◆ Task requirements:
Using the listing that follows, filter out every line lacking the string "inside" and return the rest.

◆ Exercise data:
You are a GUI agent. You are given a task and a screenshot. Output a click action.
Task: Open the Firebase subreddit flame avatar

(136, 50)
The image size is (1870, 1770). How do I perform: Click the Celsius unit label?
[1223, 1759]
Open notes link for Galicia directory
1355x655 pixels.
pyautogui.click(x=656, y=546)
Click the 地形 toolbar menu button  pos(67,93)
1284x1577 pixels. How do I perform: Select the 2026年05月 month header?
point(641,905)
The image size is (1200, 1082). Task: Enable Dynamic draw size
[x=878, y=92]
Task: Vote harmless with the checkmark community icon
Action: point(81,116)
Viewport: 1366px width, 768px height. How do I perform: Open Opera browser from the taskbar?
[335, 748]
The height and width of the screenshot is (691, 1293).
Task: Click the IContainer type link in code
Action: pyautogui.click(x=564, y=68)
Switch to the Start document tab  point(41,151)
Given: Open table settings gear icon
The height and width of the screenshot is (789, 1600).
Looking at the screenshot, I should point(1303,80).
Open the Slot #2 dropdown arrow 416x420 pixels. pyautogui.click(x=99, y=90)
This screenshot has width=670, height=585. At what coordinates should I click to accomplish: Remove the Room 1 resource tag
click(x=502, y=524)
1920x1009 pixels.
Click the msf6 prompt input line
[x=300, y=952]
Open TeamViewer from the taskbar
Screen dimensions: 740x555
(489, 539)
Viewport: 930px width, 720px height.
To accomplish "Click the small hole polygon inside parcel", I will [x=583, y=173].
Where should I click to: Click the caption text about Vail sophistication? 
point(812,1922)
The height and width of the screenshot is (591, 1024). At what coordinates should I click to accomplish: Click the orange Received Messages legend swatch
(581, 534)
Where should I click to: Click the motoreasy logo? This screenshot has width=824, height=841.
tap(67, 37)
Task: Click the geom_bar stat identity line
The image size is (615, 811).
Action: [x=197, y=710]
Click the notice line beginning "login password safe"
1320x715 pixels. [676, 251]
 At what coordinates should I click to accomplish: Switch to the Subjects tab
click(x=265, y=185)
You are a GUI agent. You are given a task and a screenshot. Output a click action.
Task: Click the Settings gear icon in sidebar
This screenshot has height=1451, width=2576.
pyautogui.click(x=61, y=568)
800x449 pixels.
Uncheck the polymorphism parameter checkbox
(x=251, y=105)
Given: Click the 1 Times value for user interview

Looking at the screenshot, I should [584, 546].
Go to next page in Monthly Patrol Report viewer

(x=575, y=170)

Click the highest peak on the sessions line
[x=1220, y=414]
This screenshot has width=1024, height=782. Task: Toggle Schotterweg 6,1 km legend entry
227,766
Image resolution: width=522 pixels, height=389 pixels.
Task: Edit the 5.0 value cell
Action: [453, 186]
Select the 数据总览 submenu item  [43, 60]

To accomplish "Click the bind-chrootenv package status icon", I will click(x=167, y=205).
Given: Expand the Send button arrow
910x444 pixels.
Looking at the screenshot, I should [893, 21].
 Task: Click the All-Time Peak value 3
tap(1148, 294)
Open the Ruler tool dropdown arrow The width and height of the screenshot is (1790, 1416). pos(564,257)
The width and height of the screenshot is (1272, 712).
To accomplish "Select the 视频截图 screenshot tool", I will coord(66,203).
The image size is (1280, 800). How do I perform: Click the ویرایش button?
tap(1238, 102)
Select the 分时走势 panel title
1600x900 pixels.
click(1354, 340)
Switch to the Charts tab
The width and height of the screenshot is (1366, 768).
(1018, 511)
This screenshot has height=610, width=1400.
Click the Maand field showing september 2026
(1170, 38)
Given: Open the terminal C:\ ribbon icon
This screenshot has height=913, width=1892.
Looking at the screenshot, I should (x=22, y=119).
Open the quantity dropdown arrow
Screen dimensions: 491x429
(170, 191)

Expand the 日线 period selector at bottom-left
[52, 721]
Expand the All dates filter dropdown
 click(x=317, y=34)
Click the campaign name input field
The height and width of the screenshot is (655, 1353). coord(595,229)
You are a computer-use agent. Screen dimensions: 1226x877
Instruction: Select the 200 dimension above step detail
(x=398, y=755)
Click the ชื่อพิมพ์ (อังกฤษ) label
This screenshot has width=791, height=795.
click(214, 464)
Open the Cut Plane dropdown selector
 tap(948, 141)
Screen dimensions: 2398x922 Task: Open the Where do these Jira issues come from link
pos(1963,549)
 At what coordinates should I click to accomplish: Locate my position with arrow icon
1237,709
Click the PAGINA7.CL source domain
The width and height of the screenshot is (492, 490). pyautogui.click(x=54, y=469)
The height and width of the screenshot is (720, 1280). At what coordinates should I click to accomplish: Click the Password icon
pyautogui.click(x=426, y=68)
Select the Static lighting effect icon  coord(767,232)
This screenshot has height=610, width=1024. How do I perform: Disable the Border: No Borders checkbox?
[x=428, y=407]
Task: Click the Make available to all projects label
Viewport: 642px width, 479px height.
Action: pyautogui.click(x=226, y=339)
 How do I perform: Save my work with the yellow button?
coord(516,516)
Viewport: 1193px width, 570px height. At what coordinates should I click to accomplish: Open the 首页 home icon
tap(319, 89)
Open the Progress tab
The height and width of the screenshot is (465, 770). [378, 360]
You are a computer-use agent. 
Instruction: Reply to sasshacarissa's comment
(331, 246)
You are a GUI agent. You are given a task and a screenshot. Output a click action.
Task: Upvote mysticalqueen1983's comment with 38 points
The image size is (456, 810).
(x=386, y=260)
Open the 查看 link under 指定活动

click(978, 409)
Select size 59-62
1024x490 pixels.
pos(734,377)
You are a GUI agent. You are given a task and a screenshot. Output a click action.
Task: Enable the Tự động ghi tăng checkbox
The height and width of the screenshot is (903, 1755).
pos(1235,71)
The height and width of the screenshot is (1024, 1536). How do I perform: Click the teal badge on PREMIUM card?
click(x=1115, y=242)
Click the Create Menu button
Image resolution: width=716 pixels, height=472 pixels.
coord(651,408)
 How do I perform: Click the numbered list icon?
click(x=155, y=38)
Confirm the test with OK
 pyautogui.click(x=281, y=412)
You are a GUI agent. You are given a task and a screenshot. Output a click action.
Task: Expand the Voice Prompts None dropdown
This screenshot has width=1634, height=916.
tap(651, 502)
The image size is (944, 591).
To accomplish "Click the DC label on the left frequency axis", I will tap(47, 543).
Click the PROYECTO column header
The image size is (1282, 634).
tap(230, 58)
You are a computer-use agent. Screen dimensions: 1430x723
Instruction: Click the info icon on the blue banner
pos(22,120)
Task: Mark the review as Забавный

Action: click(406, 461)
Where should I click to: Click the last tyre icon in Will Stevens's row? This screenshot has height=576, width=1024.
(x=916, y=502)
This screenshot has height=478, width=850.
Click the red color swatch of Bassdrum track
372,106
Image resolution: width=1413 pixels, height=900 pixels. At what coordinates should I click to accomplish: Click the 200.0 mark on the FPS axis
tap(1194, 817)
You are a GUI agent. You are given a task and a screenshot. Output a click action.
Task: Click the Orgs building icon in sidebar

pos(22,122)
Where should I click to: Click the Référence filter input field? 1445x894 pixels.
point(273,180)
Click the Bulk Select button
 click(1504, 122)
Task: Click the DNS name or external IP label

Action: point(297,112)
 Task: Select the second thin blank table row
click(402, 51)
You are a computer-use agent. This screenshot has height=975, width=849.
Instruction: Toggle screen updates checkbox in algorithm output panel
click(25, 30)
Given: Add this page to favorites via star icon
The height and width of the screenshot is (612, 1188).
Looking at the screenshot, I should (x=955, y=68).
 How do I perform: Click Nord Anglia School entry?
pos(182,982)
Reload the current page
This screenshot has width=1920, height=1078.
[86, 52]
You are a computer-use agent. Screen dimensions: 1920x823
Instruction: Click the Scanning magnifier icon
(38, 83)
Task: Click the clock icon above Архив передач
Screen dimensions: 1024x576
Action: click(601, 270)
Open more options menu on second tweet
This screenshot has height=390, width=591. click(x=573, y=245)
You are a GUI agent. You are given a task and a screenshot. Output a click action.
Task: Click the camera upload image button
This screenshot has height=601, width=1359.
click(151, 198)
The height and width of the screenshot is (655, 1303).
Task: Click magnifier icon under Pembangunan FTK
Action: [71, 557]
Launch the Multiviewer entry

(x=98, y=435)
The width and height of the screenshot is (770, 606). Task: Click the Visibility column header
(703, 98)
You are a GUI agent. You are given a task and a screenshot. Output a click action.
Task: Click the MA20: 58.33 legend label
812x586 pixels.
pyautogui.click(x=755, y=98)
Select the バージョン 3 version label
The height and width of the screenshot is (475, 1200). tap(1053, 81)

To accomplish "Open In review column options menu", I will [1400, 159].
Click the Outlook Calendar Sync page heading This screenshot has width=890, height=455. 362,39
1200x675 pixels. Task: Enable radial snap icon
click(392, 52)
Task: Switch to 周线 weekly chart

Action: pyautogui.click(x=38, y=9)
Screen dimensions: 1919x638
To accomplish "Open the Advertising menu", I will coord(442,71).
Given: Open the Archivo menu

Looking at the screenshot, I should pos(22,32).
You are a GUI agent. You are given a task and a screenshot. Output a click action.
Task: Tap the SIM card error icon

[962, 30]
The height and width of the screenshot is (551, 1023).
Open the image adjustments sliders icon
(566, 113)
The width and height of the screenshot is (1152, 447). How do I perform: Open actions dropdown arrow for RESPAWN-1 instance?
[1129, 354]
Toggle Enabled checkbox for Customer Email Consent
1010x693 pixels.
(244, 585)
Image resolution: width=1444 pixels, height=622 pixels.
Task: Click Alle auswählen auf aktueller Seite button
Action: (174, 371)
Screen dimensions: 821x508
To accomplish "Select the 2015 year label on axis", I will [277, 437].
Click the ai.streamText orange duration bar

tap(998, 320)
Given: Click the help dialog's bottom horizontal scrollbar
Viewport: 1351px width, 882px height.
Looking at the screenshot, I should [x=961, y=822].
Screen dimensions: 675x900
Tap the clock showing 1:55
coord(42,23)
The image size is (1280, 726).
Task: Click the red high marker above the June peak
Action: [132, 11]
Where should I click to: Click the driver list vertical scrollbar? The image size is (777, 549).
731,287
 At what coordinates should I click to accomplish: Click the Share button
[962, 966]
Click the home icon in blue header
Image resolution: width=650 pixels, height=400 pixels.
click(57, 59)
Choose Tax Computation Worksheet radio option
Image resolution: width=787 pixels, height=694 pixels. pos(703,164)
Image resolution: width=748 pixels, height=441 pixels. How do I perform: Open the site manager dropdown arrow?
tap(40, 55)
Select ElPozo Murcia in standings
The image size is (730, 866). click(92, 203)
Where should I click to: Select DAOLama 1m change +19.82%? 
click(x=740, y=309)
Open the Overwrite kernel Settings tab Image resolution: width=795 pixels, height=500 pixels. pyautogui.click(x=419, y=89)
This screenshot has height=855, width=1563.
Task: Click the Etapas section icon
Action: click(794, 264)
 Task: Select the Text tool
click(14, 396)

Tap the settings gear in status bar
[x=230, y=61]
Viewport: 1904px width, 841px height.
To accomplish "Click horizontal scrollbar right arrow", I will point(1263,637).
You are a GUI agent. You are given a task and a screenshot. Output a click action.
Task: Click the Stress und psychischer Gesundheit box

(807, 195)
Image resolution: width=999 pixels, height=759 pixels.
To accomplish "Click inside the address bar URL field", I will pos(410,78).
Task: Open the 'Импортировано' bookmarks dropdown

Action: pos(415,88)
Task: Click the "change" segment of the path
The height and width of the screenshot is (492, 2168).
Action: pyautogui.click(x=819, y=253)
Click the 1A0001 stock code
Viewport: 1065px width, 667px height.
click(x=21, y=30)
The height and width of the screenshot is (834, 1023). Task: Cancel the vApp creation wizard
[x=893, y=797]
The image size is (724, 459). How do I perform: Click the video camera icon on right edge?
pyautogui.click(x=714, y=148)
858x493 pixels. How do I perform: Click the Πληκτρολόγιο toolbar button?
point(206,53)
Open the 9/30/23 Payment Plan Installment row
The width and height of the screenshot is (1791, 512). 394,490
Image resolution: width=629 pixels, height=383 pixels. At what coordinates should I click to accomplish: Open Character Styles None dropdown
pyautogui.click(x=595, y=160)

◆ Your solution:
To accomplish "Click the small hole polygon inside parcel", I will [x=583, y=173].
To accomplish "Click inside the address bar URL field", I will pos(410,78).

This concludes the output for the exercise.